#### TO DO:
Give only the number of lines in these records that contain the word "chat".

Collected data entries

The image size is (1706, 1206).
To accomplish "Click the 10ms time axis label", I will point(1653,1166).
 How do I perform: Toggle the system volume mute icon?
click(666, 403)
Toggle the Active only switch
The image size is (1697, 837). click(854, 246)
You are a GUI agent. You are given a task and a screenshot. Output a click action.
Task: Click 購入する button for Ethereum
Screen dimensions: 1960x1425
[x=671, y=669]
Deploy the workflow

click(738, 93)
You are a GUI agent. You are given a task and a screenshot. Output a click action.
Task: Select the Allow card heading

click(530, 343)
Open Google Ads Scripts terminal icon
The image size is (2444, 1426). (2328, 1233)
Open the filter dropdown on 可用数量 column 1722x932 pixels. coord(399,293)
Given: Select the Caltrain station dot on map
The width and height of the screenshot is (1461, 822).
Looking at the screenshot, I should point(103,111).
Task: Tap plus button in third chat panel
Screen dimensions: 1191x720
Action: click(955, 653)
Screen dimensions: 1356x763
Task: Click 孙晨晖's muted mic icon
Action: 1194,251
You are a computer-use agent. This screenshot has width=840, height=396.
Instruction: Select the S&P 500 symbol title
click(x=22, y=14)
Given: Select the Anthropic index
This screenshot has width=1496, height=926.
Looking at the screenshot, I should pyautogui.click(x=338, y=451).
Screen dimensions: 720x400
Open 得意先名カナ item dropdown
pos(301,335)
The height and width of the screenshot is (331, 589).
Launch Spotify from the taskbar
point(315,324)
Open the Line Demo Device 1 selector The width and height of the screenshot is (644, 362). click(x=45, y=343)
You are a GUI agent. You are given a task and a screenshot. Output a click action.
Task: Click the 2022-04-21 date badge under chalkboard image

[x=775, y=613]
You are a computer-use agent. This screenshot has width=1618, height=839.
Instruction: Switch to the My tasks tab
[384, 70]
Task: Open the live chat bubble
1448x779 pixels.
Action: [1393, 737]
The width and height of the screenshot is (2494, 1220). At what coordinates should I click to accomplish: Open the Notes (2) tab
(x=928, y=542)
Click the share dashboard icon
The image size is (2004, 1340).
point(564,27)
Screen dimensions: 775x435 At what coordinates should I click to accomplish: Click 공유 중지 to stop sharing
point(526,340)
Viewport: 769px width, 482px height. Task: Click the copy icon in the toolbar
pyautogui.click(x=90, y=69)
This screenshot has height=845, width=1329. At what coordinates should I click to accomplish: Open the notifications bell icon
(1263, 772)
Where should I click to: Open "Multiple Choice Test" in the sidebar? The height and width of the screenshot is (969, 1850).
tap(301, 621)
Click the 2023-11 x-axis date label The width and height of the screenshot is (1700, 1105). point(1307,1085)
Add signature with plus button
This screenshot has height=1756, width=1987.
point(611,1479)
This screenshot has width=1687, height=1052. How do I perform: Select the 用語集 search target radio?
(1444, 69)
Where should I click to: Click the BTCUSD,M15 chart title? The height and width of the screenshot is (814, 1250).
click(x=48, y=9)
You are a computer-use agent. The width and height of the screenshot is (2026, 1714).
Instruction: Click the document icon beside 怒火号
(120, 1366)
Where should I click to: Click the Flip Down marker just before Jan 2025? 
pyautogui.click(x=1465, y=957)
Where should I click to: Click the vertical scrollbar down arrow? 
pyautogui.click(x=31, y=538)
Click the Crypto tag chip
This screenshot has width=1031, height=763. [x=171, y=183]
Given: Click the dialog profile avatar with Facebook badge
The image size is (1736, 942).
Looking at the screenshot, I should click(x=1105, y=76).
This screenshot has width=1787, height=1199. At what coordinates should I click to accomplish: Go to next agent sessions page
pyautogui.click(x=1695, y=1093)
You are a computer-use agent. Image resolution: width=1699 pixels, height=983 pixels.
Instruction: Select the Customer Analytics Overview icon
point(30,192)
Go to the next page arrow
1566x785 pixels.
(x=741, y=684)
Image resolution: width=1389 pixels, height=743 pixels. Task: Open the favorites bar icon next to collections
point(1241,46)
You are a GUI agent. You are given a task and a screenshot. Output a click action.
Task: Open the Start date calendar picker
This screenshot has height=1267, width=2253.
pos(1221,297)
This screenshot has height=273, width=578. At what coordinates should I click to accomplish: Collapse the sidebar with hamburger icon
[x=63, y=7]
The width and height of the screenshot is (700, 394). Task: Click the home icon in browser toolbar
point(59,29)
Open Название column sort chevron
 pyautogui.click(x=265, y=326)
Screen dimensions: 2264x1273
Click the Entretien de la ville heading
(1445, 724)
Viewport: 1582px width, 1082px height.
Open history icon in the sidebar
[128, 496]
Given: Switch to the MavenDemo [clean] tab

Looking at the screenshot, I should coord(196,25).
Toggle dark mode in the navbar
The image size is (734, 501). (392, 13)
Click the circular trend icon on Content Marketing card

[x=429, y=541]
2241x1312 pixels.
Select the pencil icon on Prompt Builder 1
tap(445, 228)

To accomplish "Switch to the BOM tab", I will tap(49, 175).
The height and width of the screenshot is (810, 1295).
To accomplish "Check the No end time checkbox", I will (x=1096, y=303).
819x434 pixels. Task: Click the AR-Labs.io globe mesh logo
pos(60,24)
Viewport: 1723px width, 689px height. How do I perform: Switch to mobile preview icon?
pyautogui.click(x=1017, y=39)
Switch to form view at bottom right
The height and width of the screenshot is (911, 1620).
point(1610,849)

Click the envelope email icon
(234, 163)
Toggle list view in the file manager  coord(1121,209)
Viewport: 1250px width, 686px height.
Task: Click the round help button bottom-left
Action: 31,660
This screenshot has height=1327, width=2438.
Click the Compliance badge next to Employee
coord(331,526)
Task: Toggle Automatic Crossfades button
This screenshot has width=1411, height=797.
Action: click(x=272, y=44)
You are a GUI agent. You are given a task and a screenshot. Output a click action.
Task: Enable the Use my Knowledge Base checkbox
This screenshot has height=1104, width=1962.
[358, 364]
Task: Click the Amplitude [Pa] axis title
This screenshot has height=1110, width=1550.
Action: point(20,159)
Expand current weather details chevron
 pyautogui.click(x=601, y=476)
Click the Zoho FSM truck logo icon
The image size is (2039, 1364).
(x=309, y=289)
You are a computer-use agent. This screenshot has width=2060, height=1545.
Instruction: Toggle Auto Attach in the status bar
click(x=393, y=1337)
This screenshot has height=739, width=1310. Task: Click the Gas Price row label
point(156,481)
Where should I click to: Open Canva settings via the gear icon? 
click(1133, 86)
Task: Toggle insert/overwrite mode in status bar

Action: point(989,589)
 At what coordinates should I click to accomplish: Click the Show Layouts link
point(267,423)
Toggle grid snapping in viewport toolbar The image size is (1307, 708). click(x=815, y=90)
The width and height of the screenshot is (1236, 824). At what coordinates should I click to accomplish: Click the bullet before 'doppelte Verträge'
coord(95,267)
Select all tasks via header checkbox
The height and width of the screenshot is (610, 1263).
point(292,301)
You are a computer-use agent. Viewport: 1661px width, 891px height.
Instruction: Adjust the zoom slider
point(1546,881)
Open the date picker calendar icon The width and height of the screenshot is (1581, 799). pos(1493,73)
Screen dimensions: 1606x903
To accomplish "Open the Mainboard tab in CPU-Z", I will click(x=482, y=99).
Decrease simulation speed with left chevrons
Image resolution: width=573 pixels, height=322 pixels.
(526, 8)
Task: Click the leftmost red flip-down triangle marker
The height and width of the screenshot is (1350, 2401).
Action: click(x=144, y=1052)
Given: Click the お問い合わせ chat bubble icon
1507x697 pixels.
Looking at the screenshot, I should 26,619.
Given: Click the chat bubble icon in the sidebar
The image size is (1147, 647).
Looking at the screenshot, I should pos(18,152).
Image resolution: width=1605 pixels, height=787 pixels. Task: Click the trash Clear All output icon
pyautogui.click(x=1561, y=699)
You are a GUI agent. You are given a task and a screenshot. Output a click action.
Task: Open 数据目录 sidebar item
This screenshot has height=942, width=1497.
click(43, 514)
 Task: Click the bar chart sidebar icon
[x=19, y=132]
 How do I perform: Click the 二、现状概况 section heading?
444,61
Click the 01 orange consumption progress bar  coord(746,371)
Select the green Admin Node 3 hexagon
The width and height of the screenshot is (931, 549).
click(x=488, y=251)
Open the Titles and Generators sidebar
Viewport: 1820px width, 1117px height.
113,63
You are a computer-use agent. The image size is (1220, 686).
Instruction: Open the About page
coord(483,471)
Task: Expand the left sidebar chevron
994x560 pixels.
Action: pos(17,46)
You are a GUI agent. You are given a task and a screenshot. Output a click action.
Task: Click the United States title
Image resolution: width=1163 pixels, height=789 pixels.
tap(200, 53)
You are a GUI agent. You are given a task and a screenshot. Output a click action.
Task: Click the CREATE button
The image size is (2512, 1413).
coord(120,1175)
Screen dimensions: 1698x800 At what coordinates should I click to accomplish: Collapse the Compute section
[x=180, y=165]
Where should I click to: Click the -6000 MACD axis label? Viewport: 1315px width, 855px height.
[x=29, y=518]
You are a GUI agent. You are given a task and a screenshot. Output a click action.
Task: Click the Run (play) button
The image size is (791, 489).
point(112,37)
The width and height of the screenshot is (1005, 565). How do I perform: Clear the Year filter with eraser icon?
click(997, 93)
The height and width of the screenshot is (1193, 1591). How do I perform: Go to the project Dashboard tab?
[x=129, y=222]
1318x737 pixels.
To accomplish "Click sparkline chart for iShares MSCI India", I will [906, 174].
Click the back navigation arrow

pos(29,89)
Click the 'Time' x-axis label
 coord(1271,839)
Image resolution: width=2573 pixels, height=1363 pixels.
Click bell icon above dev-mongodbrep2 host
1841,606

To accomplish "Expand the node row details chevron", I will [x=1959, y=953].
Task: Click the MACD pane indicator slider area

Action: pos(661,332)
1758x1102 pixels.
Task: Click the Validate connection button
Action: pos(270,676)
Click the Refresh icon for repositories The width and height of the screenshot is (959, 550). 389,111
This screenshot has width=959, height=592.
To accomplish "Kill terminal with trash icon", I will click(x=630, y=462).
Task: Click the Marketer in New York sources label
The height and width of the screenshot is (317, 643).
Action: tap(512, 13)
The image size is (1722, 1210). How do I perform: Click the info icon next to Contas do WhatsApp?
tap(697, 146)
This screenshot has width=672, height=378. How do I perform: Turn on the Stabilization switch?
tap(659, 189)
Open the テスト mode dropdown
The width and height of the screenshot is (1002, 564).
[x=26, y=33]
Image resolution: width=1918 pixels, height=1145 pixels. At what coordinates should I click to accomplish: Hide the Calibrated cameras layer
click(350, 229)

#### THE ANSWER:
4